PropMat-DAE:An Avionics System Fault Diagnosis Algorithm based on Graph Anomaly Detection

Authors: Tianyi Li,Lisong Wang
Conference: ICIC 2024 Posters, Tianjin, China, August 5-8, 2024
Pages: 923-936
Keywords: Fault diagnosis; GNN ;Autoencoder ;Matrix Decomposition

Abstract

Fault diagnosis of sensors in avionics system is one of the important ways to ensure the normal operation of modern aircraft. However, in this process, most studies only consider the time anomaly of a single sensor and seldom consider the hidden spatial position relationship between sensors, so they cannot fully consider the spatiotemporal anomaly of sensors.To solve the above problem, in this paper, we propose PropMat-DAE, which is a fault diagnosis framework that comprehensively considers sensor attribute and structural anomalies.

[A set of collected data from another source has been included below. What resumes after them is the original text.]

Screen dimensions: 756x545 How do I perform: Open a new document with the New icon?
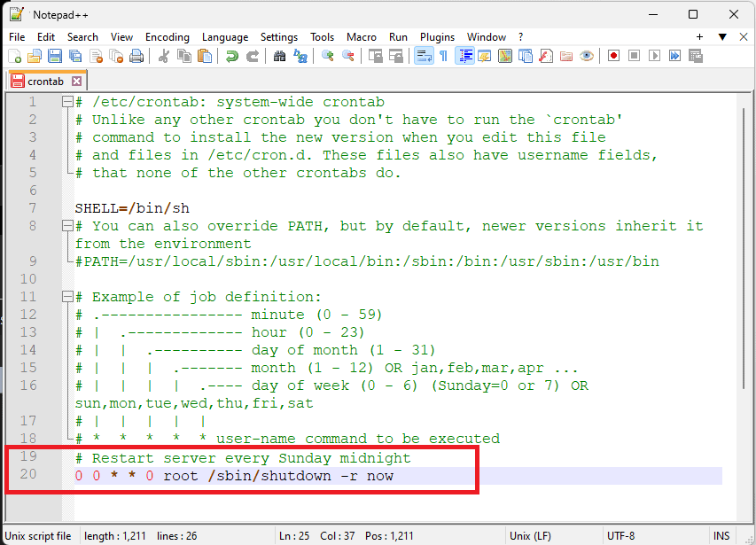click(13, 55)
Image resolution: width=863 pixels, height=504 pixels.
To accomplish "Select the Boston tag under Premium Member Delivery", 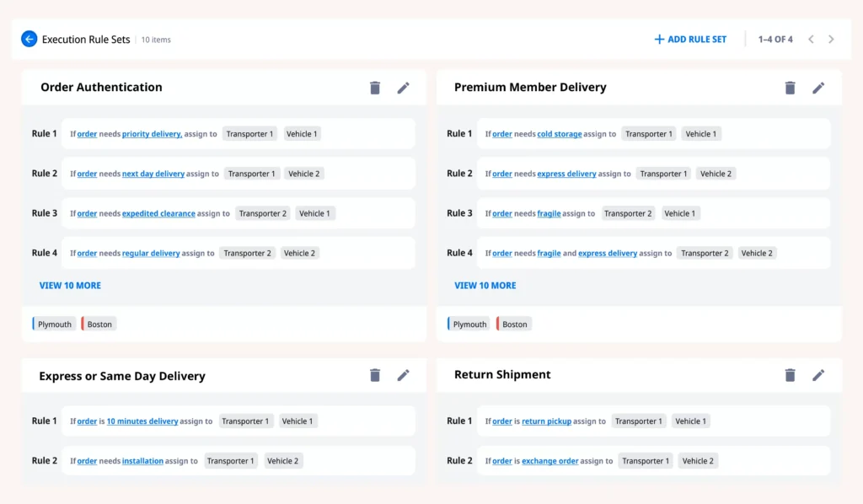I will click(514, 324).
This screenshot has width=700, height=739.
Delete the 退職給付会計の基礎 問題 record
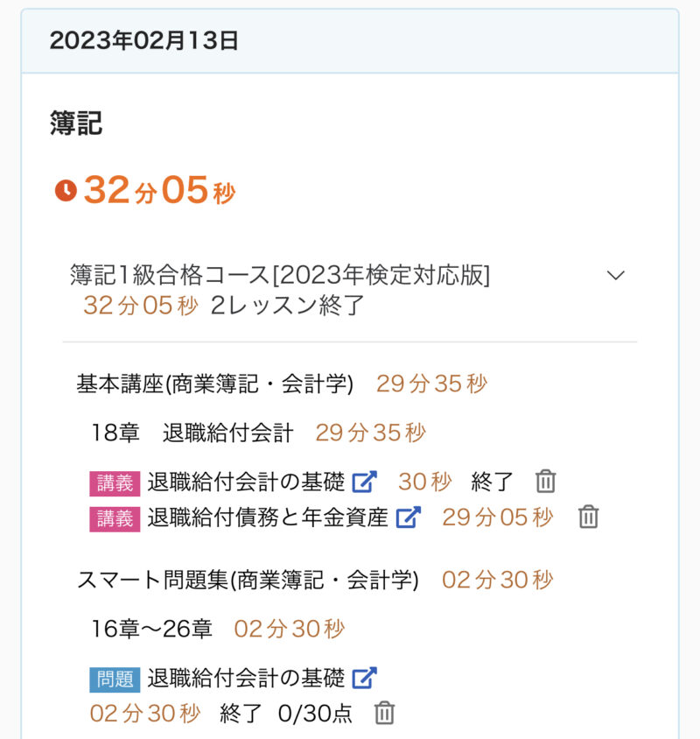384,714
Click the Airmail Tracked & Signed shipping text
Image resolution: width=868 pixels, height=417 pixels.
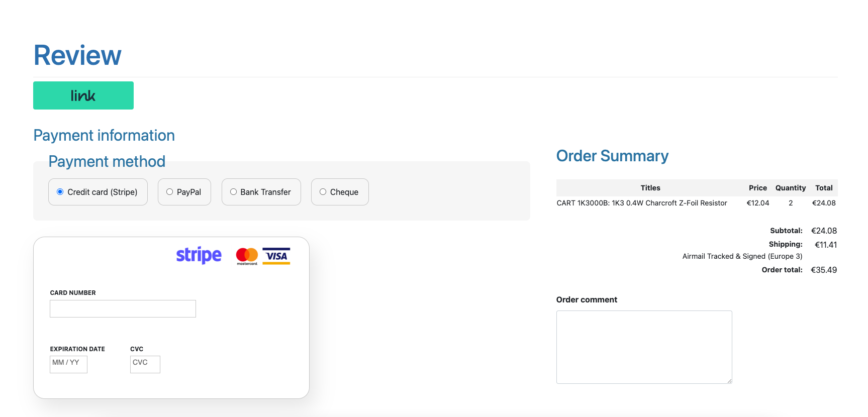(742, 256)
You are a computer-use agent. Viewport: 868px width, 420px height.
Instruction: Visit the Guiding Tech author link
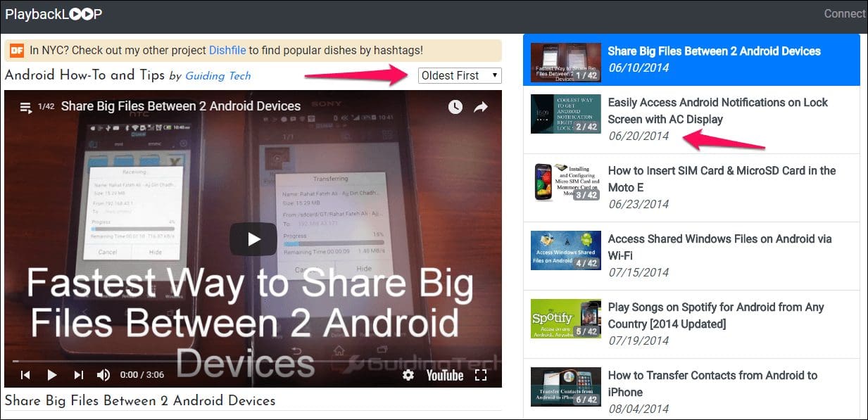218,75
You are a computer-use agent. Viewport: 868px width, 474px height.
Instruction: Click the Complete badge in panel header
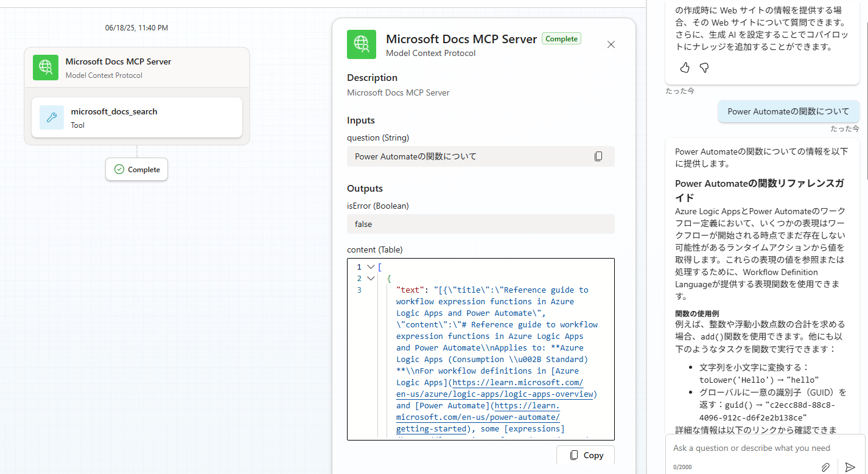pos(561,39)
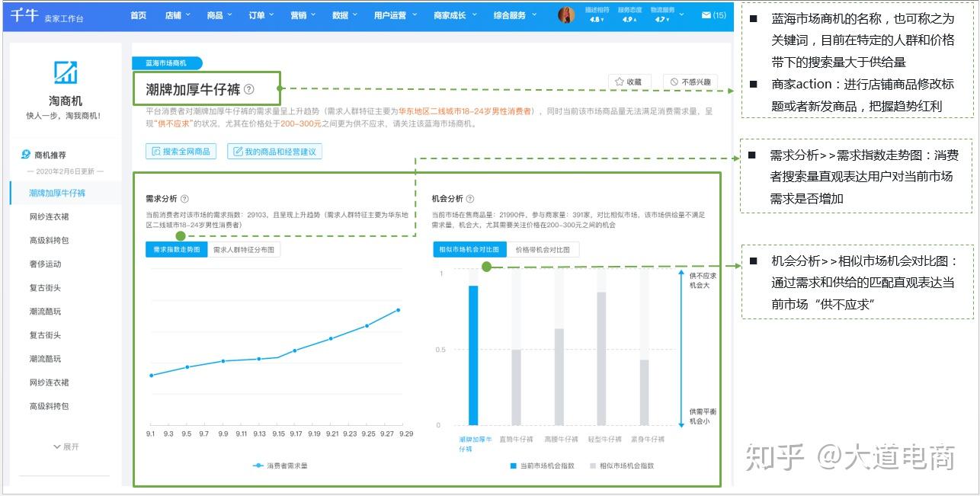The image size is (980, 496).
Task: Click the 淘商机 chart logo icon
Action: click(66, 73)
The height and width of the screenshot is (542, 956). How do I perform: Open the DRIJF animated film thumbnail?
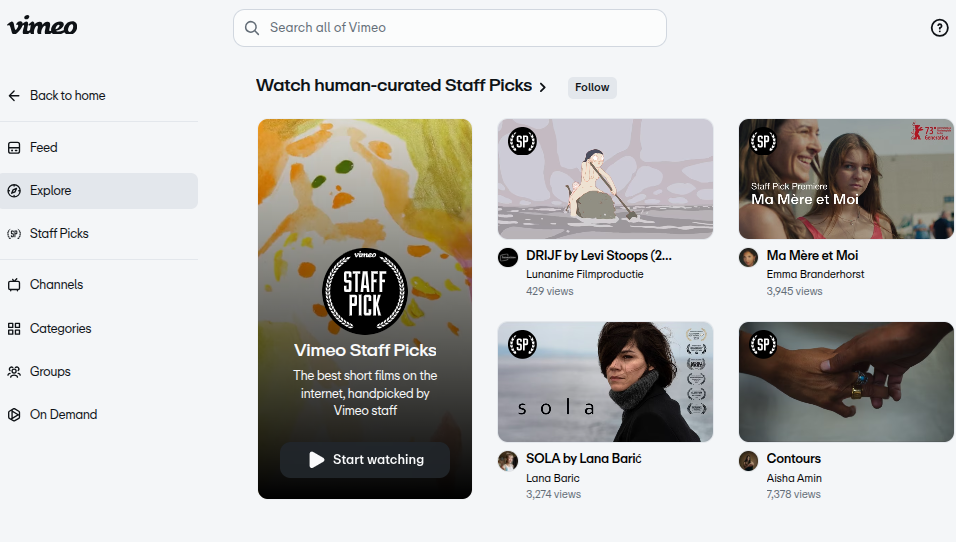pyautogui.click(x=605, y=179)
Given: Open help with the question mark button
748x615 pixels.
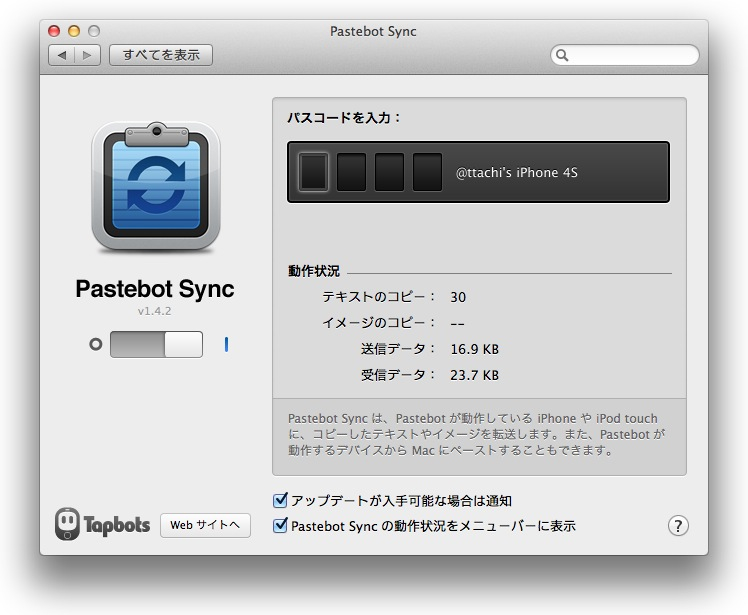Looking at the screenshot, I should [678, 526].
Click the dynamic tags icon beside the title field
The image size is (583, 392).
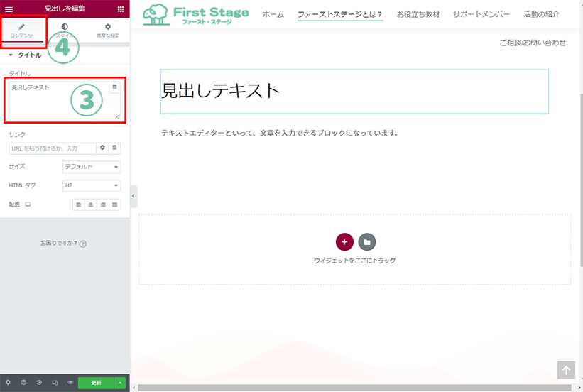pyautogui.click(x=114, y=87)
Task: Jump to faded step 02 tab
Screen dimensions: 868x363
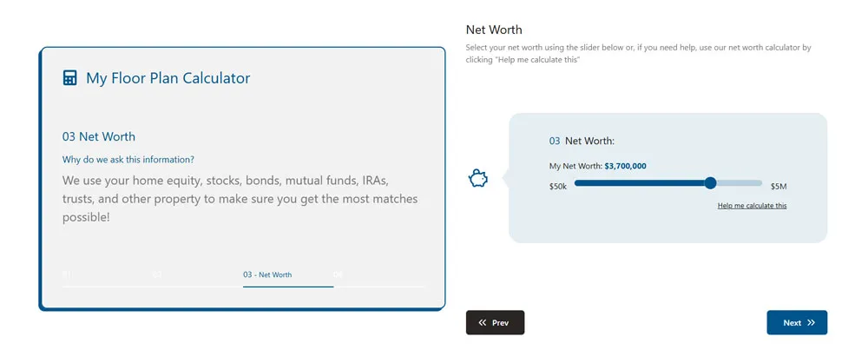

In each iteration, in addition to calculating the anomaly scores of the two parts separately, it can also optimize the combined loss on the basis of considering the full attention, which represents the reconstruction error of the sensor under the spatiotemporal fusion. Experimental results on open source aerospace sensor datasets show that the proposed method is superior to 14 new baseline methods in overall performance, and it is also superior to the mainstream attention mechanisms in the design of attention.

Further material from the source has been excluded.